I highly recommend reading Eat to Live by Joel Fuhrman.  Seriously.  Buy the book and read it.  If you implement his suggestions for healthy living, you may just find your life/health changes for the better.

Try to avoid being addicted to food.  I gave up a lot of things I used to love to eat because I learned that they were slowly killing my body.  Processed food = processed people.  I actually just discovered that there is a documentary called Processed People which I'd like to watch.  As Dr. Fuhrman says in his book, Americans can have the most unique opportunity in history, the ability to have wealth and not disease.  We can use our money to purchase whole foods that are good for our bodies and become disease free. (paraphrase is mine)

Think about it.  We often try to save money and we buy cheap food.  But that cheap food begins to slowly rot our bodies, and in the end, we will probably spend more money in the long run on medication and doctor bills than if we had used preventative measures.  I didn't realize that most heart disease is completely preventable.  If we just change our diets now, later on in life, we can continue to enjoy life without heart attacks, diabetes, and obesity.

Learn to enjoy whole foods!  If you are like me, you are addicted to certain foods that are not good for you.  How do you know if you're addicted?  Try eliminating a certain food, like cheese, and see if you feel weird for a couple of days or are angry that you can't eat it.  Most people are addicted to heavy, comfort foods.  Some examples of comfort food include macaroni and cheese, pizza, meatloaf, cookies, green bean casserole, ice cream, etc.  These foods may taste great and give you that satisfaction temporarily, but they should be avoided most of the time.  Rarely eat comfort foods and try to overcome your addiction to them.

Once again, I HIGHLY encourage you to read Eat to Live by Joel Fuhrman.  He explains the research, the positive benefits to be gained by eating the right foods, and encouragement for achieving a healthy body weight and a disease free body.

Won't you change your bad eating behaviors?  I'm trying to.  Join me and use my blog documenting my success and failures as support for your own eating challenge!
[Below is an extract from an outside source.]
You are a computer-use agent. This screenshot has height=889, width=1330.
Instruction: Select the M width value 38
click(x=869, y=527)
The Salad is the Main Dish

This is the mantra of Dr. Fuhrman's book, Eat to Live.  Though I am not on the other side of the weight loss challenge, I have made some amazing strides towards a healthy, maintainable weight by implementing the information I received through his book.



This is me at my heaviest in 2006.  I weighed slightly over 200 lbs.  I didn't have a good concept of how to lose weight and though I actually exercised quite a bit, my poor eating habits inhibited me from the weight loss goals I had been trying to achieve for most of my adult life.  
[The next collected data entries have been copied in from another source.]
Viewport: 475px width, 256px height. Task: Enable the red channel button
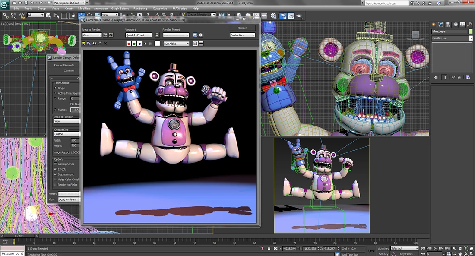(x=129, y=44)
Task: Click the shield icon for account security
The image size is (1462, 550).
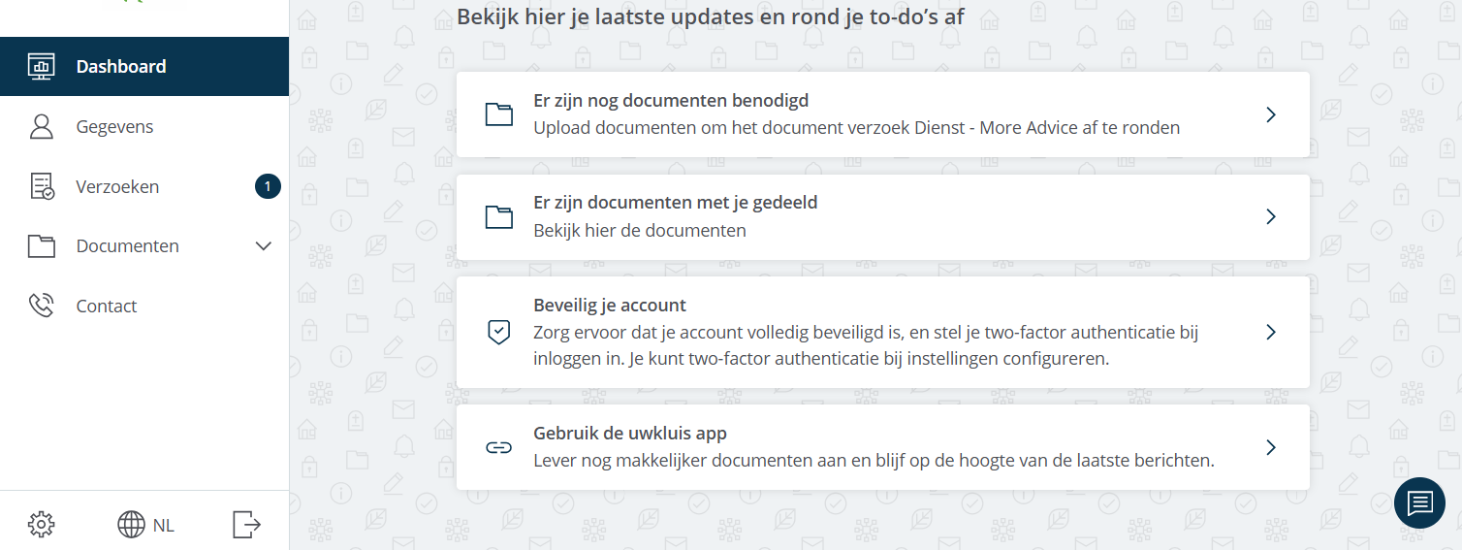Action: [x=498, y=333]
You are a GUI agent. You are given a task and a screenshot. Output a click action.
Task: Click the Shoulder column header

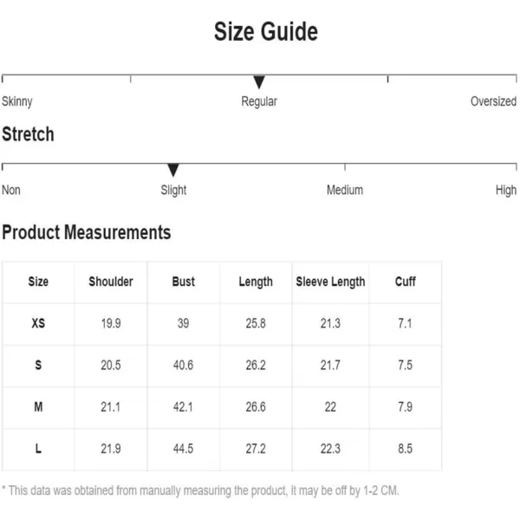click(x=111, y=282)
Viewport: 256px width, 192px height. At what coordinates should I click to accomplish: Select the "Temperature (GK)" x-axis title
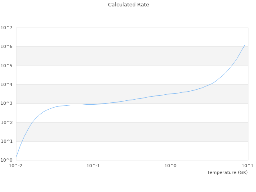click(227, 172)
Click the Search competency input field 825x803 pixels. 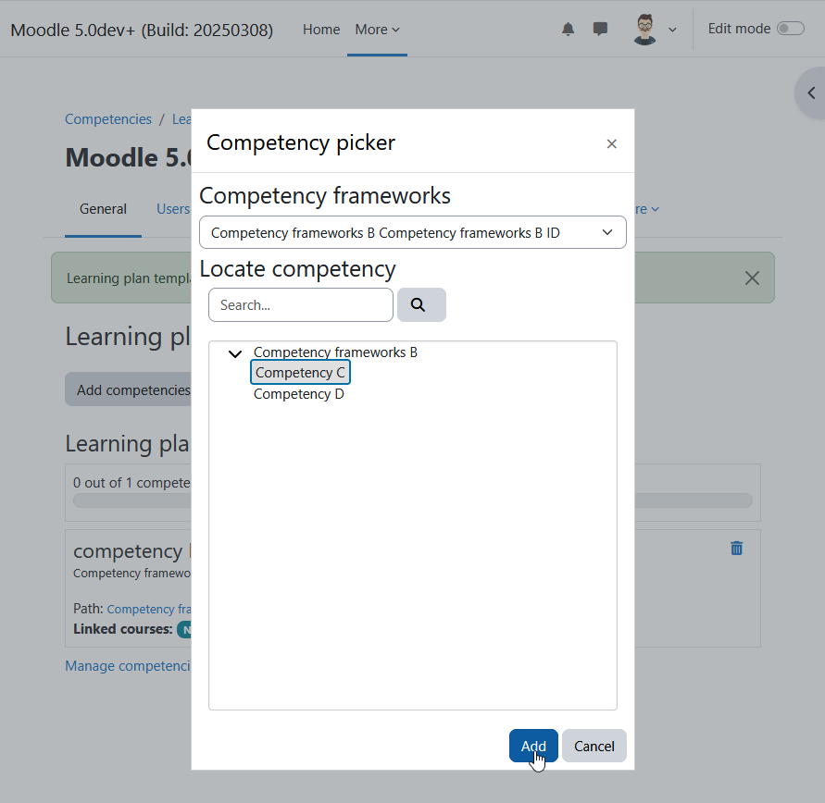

I had to change my mindset and I had to be dedicated to an entire lifestyle of healthy living that had eluded me.  I had done crash diets of all types for several years that had left me heavier each time I quit them.  I came face to face with losing my career over my weight issues.  I am in the United States Navy, and they have strict body fat and weight standards that I was not meeting.  A co-worker and friend of mine recommended Eat to Live.  I was skeptical because I didn't want a quick fix.  I needed something that would work for the long haul.  I read the book, started following the directions, exercised, and watched the weight drop off.  



It is now 2010, and I weigh 150 lbs. as of today.  I have lofty goals to continue losing weight, and to reach my body's ideal goal weight.  I know that with the same dedication, I can achieve the goals that I have.